= Your assignment =
Only the lines from the one with "Screen dimensions: 1344x634" to the end of the data below should be given again, exactly as written.

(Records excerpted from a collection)
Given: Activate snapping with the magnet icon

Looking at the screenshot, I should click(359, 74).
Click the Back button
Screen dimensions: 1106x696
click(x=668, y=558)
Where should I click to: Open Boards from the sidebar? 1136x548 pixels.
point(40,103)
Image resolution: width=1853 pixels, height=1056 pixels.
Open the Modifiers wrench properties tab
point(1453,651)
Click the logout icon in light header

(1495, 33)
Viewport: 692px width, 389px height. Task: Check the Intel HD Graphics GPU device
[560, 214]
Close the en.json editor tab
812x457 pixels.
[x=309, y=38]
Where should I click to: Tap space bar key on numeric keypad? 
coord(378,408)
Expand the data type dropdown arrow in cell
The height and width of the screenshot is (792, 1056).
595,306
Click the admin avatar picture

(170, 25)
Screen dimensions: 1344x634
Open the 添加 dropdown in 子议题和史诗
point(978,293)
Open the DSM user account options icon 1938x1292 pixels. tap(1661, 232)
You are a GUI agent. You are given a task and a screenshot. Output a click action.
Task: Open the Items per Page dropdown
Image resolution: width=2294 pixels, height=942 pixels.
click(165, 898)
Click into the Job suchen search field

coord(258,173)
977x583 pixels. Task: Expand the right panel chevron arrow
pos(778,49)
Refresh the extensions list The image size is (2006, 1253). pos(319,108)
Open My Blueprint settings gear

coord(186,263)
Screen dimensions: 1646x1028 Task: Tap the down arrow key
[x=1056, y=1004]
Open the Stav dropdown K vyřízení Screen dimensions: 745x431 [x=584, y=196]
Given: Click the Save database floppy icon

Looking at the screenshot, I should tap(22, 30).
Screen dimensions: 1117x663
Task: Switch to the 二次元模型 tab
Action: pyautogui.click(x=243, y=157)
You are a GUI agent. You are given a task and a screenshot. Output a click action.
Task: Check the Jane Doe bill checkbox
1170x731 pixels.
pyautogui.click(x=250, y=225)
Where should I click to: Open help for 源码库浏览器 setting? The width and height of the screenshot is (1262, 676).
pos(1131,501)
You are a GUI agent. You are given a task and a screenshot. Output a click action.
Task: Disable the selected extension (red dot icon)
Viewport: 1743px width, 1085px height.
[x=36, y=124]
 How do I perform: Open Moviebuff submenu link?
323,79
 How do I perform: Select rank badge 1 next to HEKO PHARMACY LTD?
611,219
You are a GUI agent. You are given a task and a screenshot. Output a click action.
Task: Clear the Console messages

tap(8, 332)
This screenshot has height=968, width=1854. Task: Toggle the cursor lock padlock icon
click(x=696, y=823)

= Output of the exercise =
Screen dimensions: 1344x634
Open the 添加 dropdown in 子议题和史诗
point(978,293)
Open the DSM user account options icon 1938x1292 pixels. tap(1661, 232)
You are a GUI agent. You are given a task and a screenshot. Output a click action.
Task: Open the Items per Page dropdown
Image resolution: width=2294 pixels, height=942 pixels.
click(165, 898)
Click into the Job suchen search field

coord(258,173)
977x583 pixels. Task: Expand the right panel chevron arrow
pos(778,49)
Refresh the extensions list The image size is (2006, 1253). pos(319,108)
Open My Blueprint settings gear

coord(186,263)
Screen dimensions: 1646x1028 Task: Tap the down arrow key
[x=1056, y=1004]
Open the Stav dropdown K vyřízení Screen dimensions: 745x431 [x=584, y=196]
Given: Click the Save database floppy icon

Looking at the screenshot, I should tap(22, 30).
Screen dimensions: 1117x663
Task: Switch to the 二次元模型 tab
Action: pyautogui.click(x=243, y=157)
You are a GUI agent. You are given a task and a screenshot. Output a click action.
Task: Check the Jane Doe bill checkbox
1170x731 pixels.
pyautogui.click(x=250, y=225)
Where should I click to: Open help for 源码库浏览器 setting? The width and height of the screenshot is (1262, 676).
pos(1131,501)
You are a GUI agent. You are given a task and a screenshot. Output a click action.
Task: Disable the selected extension (red dot icon)
Viewport: 1743px width, 1085px height.
[x=36, y=124]
 How do I perform: Open Moviebuff submenu link?
323,79
 How do I perform: Select rank badge 1 next to HEKO PHARMACY LTD?
611,219
You are a GUI agent. You are given a task and a screenshot. Output a click action.
Task: Clear the Console messages

tap(8, 332)
This screenshot has height=968, width=1854. Task: Toggle the cursor lock padlock icon
click(x=696, y=823)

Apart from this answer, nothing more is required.